I really need to make something like those for my lathe. And I did a poor job on the stand . Should make a better one or figure how to reinforce it.

Jim


----------



## jeff_g1137 (Mar 18, 2016)

Hi
"Do the O-rings on the anti-vibration pads hold onto the pad when the shaft is lifted ?"
Yes on all but one, on the 4 old pads, must get new  O-rings for it.

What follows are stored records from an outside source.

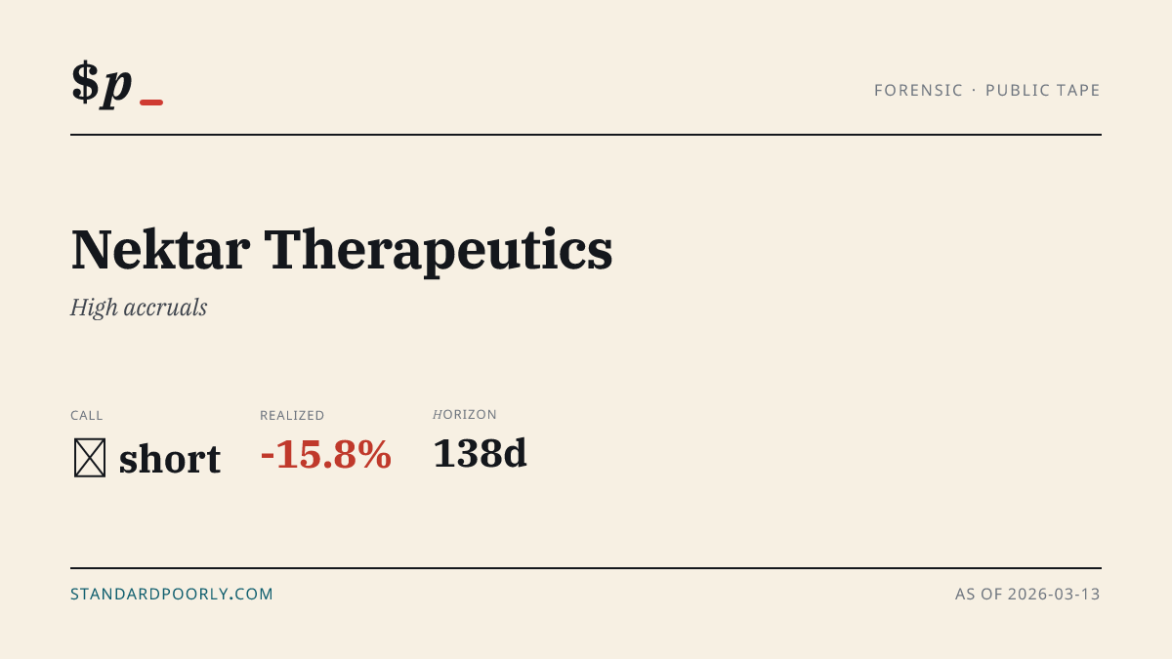This screenshot has height=659, width=1172.
Task: Click the dollar sign in the logo
Action: point(85,82)
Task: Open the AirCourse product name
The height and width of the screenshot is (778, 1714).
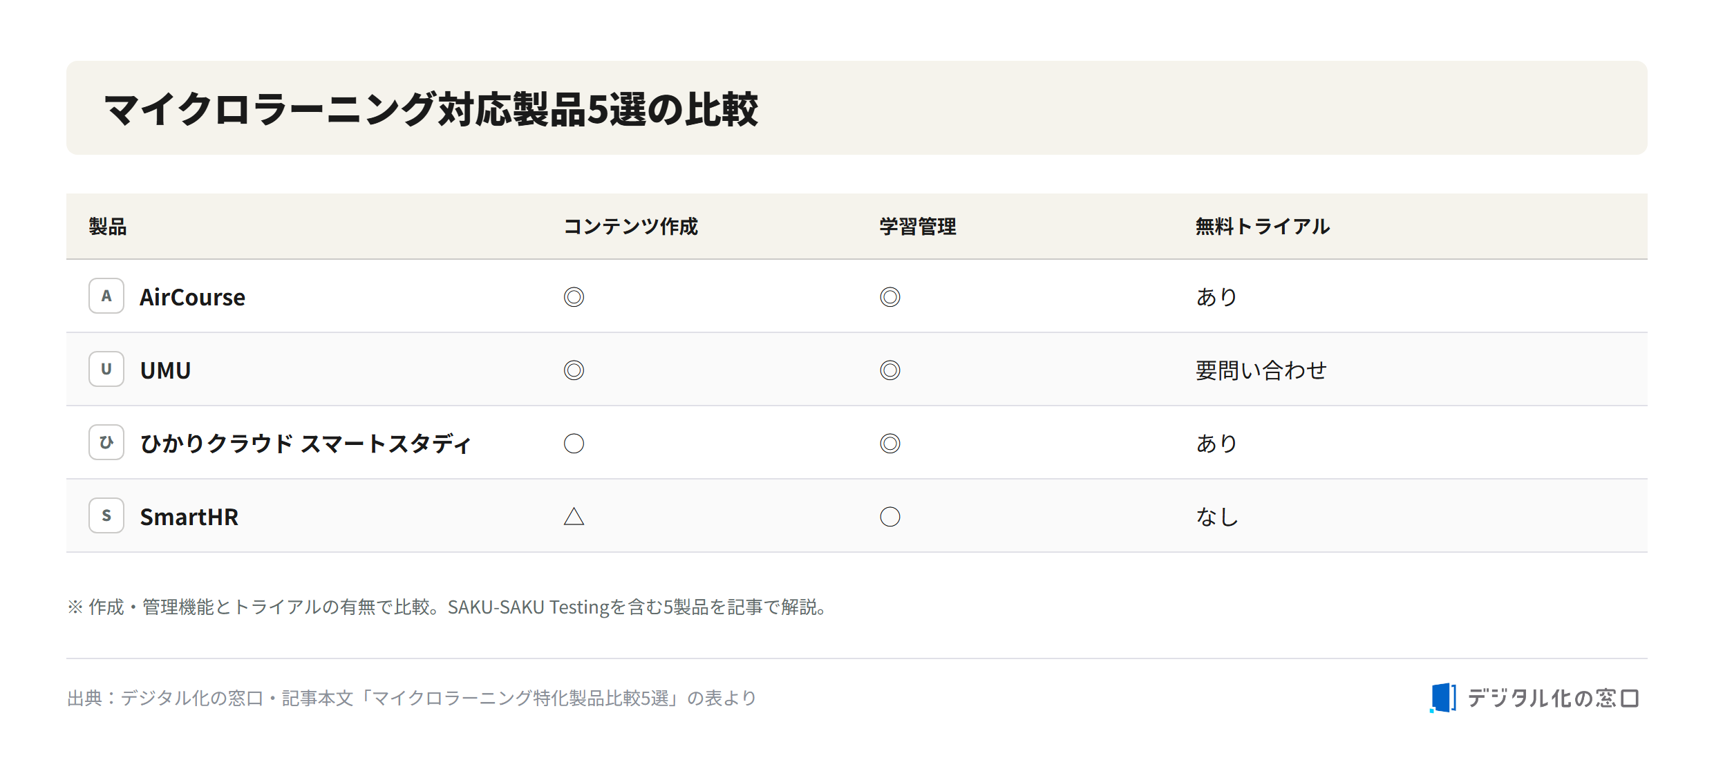Action: 193,297
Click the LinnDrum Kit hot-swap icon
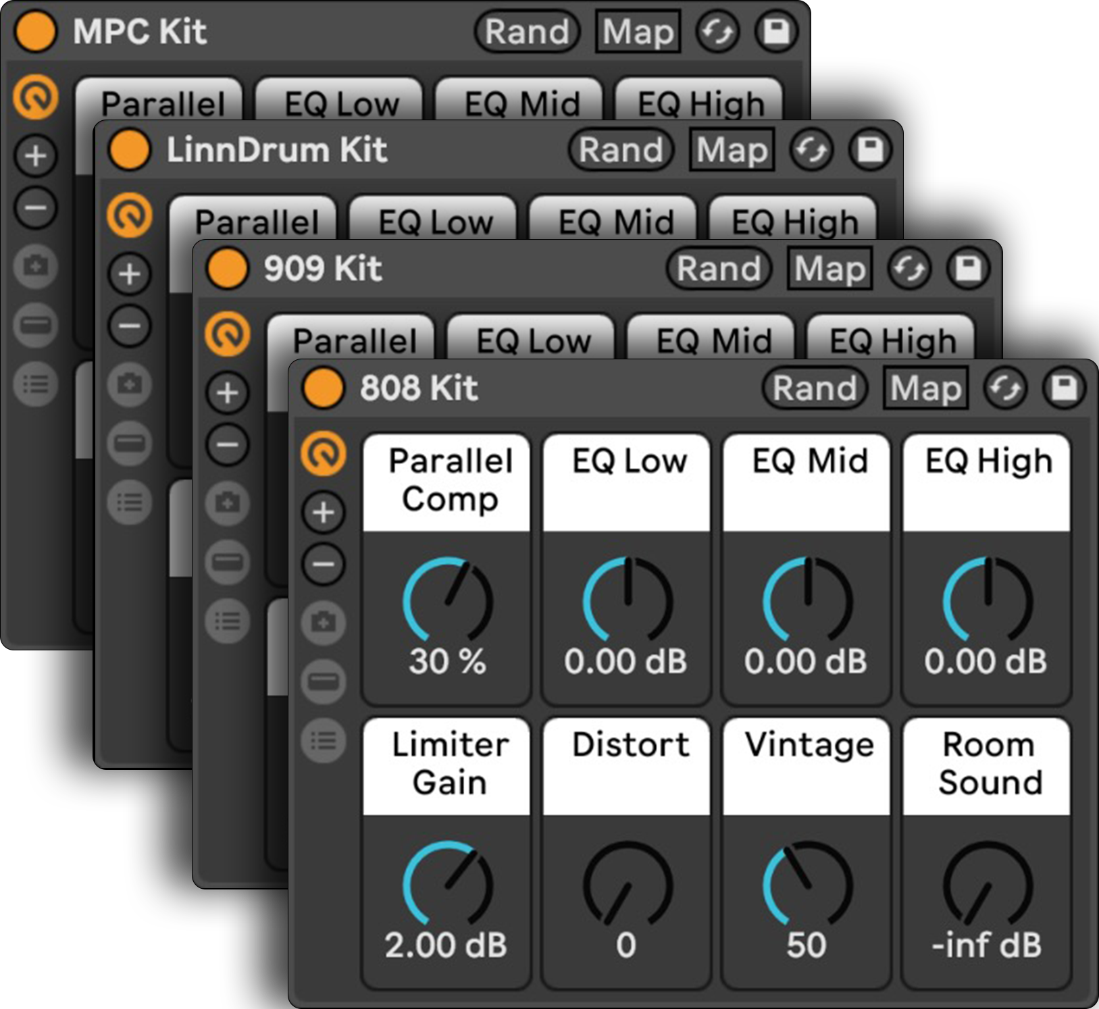Image resolution: width=1099 pixels, height=1009 pixels. [x=811, y=150]
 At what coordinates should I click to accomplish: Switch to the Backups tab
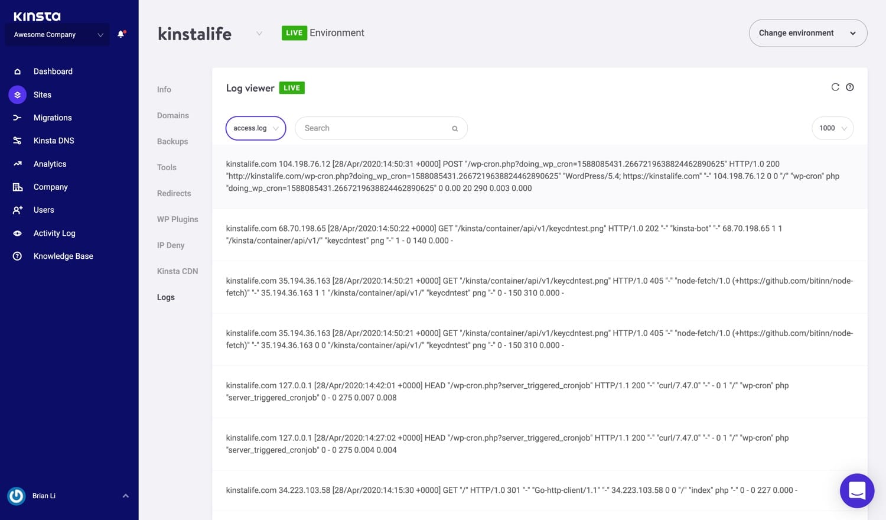point(172,141)
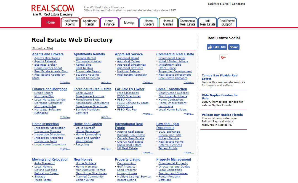The image size is (298, 183).
Task: Open the Commercial Real Estate tab
Action: 188,22
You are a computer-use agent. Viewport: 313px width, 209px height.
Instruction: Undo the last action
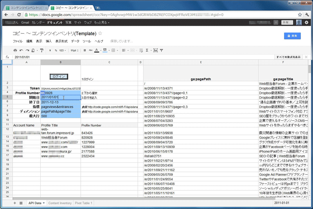coord(22,50)
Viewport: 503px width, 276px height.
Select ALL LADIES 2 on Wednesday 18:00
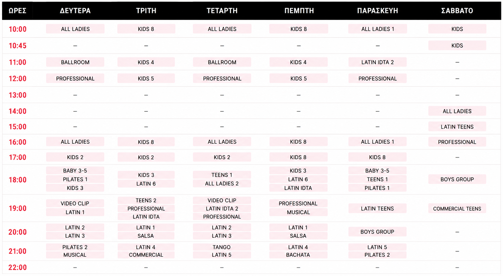222,183
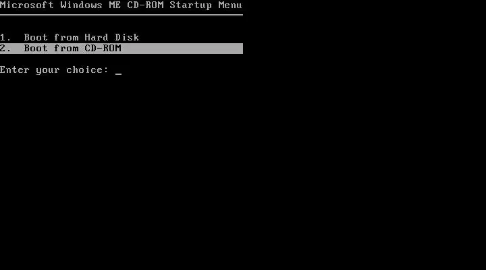The width and height of the screenshot is (486, 270).
Task: Click the Enter your choice prompt text
Action: 54,70
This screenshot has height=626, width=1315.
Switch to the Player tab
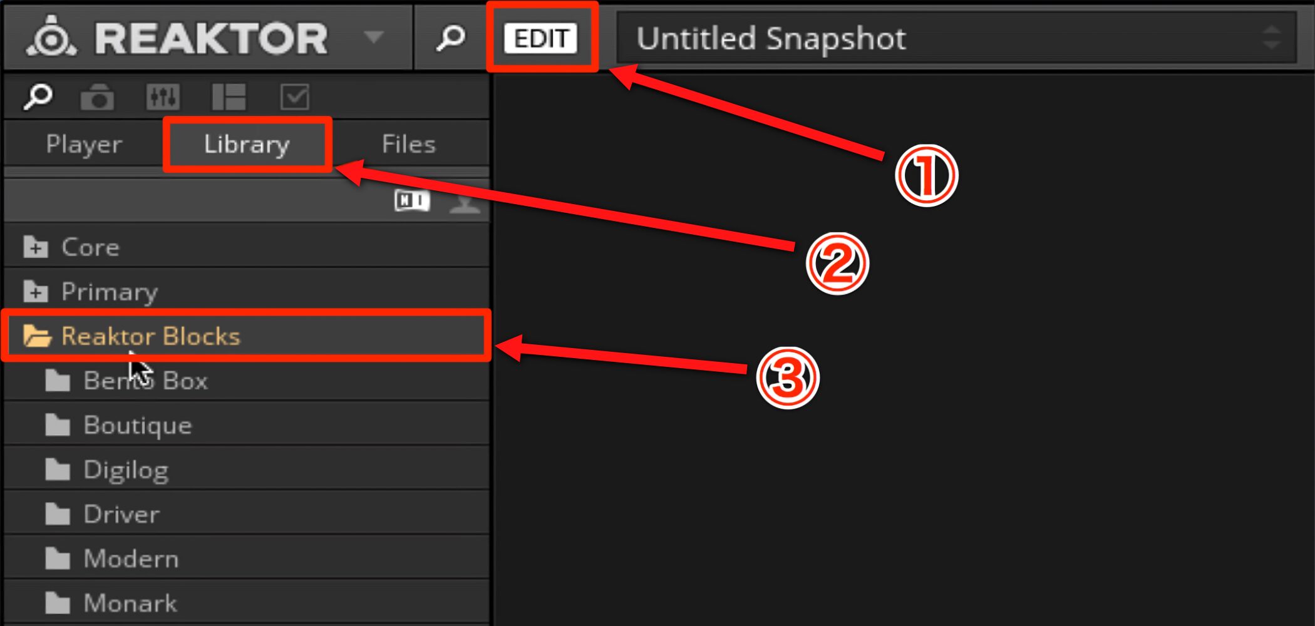pos(84,144)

"Hope your back is doing better!"
Still think i am 20 not 64, one wrong move & out it go's.

Jeff


----------



## jeff_g1137 (Mar 18, 2016)

Hi
I just worked out the speeds for the new motor.


----------



## jeff_g1137 (Mar 21, 2016)

Hi
This is the motor i am thinking of for my lathe.
https://www.inverterdrive.com/group/Motors-AC/ac-Motor-2-2kw-3HP-6Pole-TECA2-112M-6-B3/

any thoughts or feelings on this motor.


----------



## tertiaryjim (Mar 22, 2016)

I don't know much, close to nothing, about the motors but it seems to have good ratings.


----------



## printcom (Aug 19, 2017)

I have the same lathe, albeit not as pretty as yours. If it helps I looked into all sort of phase inverter options as I only have access to single phase supply. This was a few years ago and I cant remember exactly what the problem was but it was something due the way they are wound the two speed motor caused issues with a phase inverter.  I  ended up using a 4Kw rotary converter which I found on ebay for silly money.


----------



## jeff_g1137 (Aug 19, 2017)

Hi printcom
I had to buy a new motor £167 + vat to work with my VFD.
All the rotary converters on eBay was £600-900.
jeff


----------



## Sandia (Aug 19, 2017)

Good going on the new lathe Jeff. Doesn't look like it was used very much.  Welcome aboard.


----------



## printcom (Aug 19, 2017)

Hi Jeff,  
Ouch, I must have been lucky as I found a Boost Energy systems A4 for £250, The bonus is that I use it for the mill and bandsaw as well.  I have only just found this forum, looks like a good place to be.


----------



## jeff_g1137 (Aug 19, 2017)

Hi printcom
Yes, one of the best forum's.
I have just got a s/h Aloris tool post & 10 tool holder for it, the holders are from the China via USA, will get them on the lathe in the next 2-3 weeks, 
i am waiting for a Aluminum Extrusion to come, i have 25 tool holder brackets from Jay, off this forum, when i get the extrusion i will fit it to the back of the lathe.
Have you changed the oil in the lathe yet, if so what oil & iso.
How long have you had your lathe, is it a Warco.

Hi Bob
Thanks yes it is like new, & all there.

jeff


----------



## printcom (Aug 19, 2017)

Hi Jeff
You will enjoy that, a QC toolpost makes all the difference. I have a Dickson type on mine but could do with a few more tool holders.
I was going to ask you about the oil, I am not sure what is a alternative for Shell Tellus. More research needed.  
No its not a Warco. I believe it was sold as a BSA 1440 when I got it about 3 years ago.  
I know that a lot of folk knock the Chinese lathes but compared to a knackered Harrison M300 I used to use its a Rolls Royce.  The only complaint I have is that it can be a faff to change feed speeds and the spindle speeds dont have much in the way of a positive indication. Oh, and I really, really need a bigger spindle bore.
I will post a few photos later on.


----------



## jeff_g1137 (Aug 19, 2017)

Hi
What size is the spindle bore, on my lathe it is 38mm, 1"1/2.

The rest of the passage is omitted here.